🤖 AI Summary
This work addresses the challenge of global optimization in preliminary design of low-thrust spacecraft trajectories, which is characterized by multi-objective, high-dimensional, and highly non-convex features. The authors propose a novel approach that integrates indirect optimal control with a conditional diffusion model. By employing a parameter-homotopy-guided transfer learning framework, the multi-objective optimization problem is reformulated as sampling from an unnormalized distribution in the adjoint variable space. For the first time, gradient-based Markov Chain Monte Carlo (MCMC) methods are combined with diffusion models to efficiently generate high-quality training data and fine-tune the model. Applied to planar multi-revolution orbit transfers, the method yields a 40% increase in feasible solutions compared to existing indirect methods, significantly improves the quality of the Pareto front, and demonstrates rapid adaptability to varying mission parameters.
📝 Abstract
Preliminary low-thrust spacecraft mission design is a global search problem characterized by a complex solution landscape, multiple objectives, and numerous local minima. During this phase, mission parameters are often not yet fully defined, requiring new solutions to be generated at a high cadence across varying parameter values. When combined with the indirect approach to optimal control, diffusion models can accelerate this search by learning distributions that represent high-quality initial costates. However, generating training data remains expensive, and opportunities exist to better exploit past data. We propose a transfer-learning framework that combines homotopy in a mission parameter with Markov chain Monte Carlo (MCMC) to generate training data more efficiently.
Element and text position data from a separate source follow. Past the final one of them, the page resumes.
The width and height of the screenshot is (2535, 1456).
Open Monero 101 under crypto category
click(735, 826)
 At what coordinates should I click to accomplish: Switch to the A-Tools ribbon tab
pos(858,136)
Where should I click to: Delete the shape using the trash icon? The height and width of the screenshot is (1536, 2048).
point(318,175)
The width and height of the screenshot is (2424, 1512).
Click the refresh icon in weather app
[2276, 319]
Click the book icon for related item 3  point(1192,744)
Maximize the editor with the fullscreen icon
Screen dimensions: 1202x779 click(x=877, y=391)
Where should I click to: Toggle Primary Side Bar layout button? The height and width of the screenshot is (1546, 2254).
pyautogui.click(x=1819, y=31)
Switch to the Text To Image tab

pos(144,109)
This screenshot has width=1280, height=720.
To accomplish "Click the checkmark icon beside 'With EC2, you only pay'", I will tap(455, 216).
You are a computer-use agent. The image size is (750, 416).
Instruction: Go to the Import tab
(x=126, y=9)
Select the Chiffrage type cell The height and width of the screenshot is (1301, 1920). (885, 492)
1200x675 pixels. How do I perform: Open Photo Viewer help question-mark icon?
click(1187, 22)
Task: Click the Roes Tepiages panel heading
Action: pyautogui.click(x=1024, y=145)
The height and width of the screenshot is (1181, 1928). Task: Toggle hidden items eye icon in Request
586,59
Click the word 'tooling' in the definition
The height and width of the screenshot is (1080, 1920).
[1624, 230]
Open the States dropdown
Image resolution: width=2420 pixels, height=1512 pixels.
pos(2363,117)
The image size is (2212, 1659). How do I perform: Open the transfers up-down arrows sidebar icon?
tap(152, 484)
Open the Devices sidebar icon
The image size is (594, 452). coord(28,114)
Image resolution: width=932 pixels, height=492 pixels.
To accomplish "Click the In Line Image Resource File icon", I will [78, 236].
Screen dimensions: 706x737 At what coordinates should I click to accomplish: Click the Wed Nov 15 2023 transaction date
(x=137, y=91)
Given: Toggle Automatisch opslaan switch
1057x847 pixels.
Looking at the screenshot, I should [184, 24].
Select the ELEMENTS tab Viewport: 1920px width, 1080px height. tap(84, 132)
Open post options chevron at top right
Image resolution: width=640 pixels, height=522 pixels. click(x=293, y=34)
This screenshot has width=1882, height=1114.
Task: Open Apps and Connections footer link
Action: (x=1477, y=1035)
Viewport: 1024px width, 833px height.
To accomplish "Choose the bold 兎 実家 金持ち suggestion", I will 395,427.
The approach reformulates a multiobjective optimization problem as sampling from an unnormalized target distribution in costate space. We compare three MCMC algorithms on a planar multi-revolution transfer in the circular restricted three-body problem, with homotopy in the system mass parameter. The results show that gradient-based MCMC variants achieve the best trade-off between sample quality and computational cost. For the test transfer, the proposed framework generates 40 % more feasible solutions and achieves a higher-quality Pareto front than a state-of-the-art indirect approach based on adjoint control transformations and gradient-based optimization. Finally, the MCMC-generated samples are used to fine-tune a diffusion model conditioned on the mass parameter, enabling it to learn a global representation of the underlying solution distribution and efficiently generate new solutions. These findings establish the transfer-learning framework as a practical method for efficiently solving indirect trajectory optimization problems with varying parameters.